>> start TEXT PROVIDED

[jira] [Commented] (IMPALA-10755) Wrong results for a query with predicate on an analytic function

Aman Sinha (Jira) Mon, 21 Jun 2021 10:55:04 -0700


    [ 
https://issues.apache.org/jira/browse/IMPALA-10755?page=com.atlassian.jira.plugin.system.issuetabpanels:comment-tabpanel&focusedCommentId=17366761#comment-17366761
 ]


Aman Sinha commented on IMPALA-10755:
-------------------------------------

As part of the changes in IMPALA-9979 (part 2 partitioned top-n) we made 
changes to push down predicates that reference analytic tuple into the inline 
view [1]. The regression got introduced because in the above example, the 
BinaryPredicate nr_pvp = max_nr_pvp is actually referencing 2 tuple ids, one of 
which (the right side) is the analytic tuple. In this case, the pushdown logic 
does not detect it and pushes into the inline view and removes the predicate 
from the unassigned conjuncts list thinking the analytic planner will take care 
of it. However, the analytic planner does not find the unassigned conjunct 
likely because it involves a non analytic tuple id (I need to debug this part a 
little more.  This is based on my initial investigation).  I have a potential 
fix that I am testing. 

[1] 
https://github.com/apache/impala/blob/master/fe/src/main/java/org/apache/impala/planner/SingleNodePlanner.java#L1333

> Wrong results for a query with predicate on an analytic function
> ----------------------------------------------------------------
>
>                 Key: IMPALA-10755
>                 URL: https://issues.apache.org/jira/browse/IMPALA-10755
>             Project: IMPALA
>          Issue Type: Bug
>          Components: Frontend
>    Affects Versions: Impala 4.0
>            Reporter: Aman Sinha
>            Assignee: Aman Sinha
>            Priority: Critical
>              Labels: correctness, wrongresults
>
> In the master branch, the following query with equality predicate on analytic 
> function produces 13 rows whereas the correct result is 3 rows (as verified 
> with Hive):
> {noformat}
> use tpch;
> select *
>   FROM (
>     SELECT
>       l_quantity, l_linenumber,
>       nr_pvp,
>       max(nr_pvp) over (partition BY l_quantity) max_nr_pvp
>     FROM (
>       SELECT
>         l_quantity, l_linenumber,
>         count(1) AS nr_pvp
>       FROM
>         lineitem, partsupp
>         where l_partkey       = ps_partkey
>         and ps_suppkey = 10 and  l_quantity in (1, 2)

>> end TEXT PROVIDED
>> start SOURCE MATERIAL

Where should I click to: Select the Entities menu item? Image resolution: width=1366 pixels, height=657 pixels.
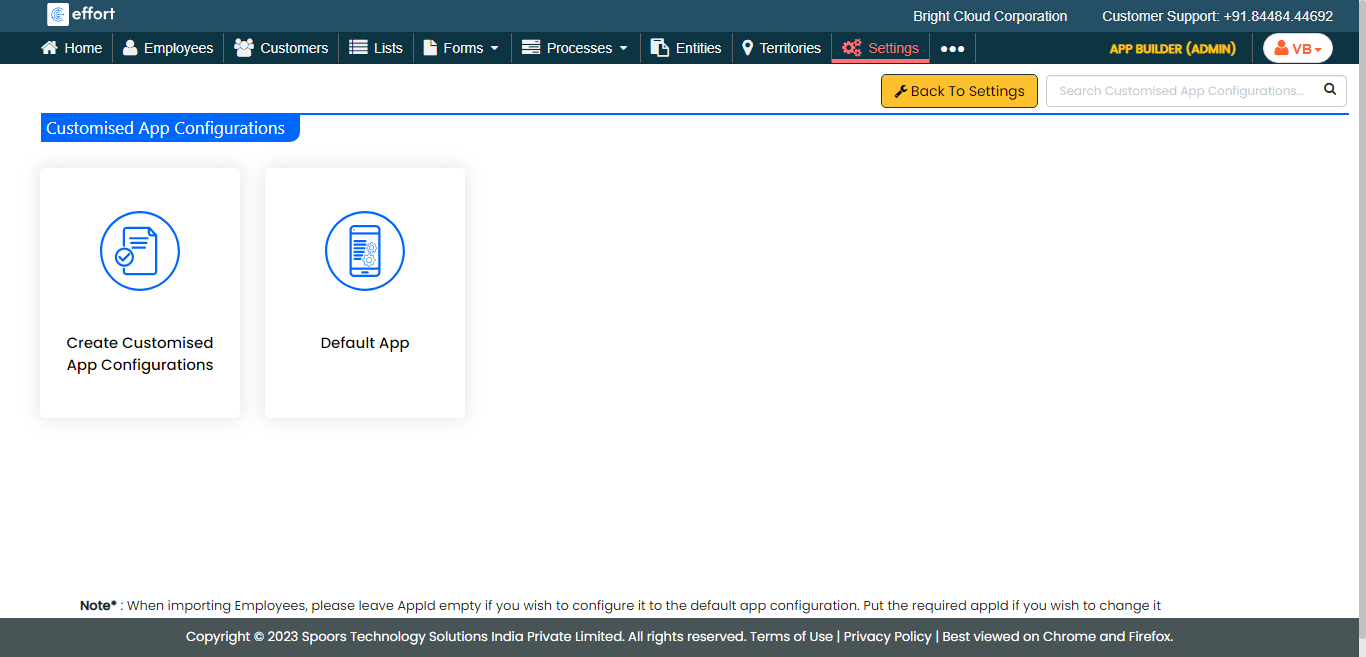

>> end SOURCE MATERIAL

= YOUR INSTRUCTIONS =
According to the Jira comment, how many rows does the query with the equality predicate on the analytic function return in the master branch, and how many rows does the correct result contain?

= OUTPUT BELOW =
It returns 13 rows, whereas the correct result, as verified with Hive, is 3 rows.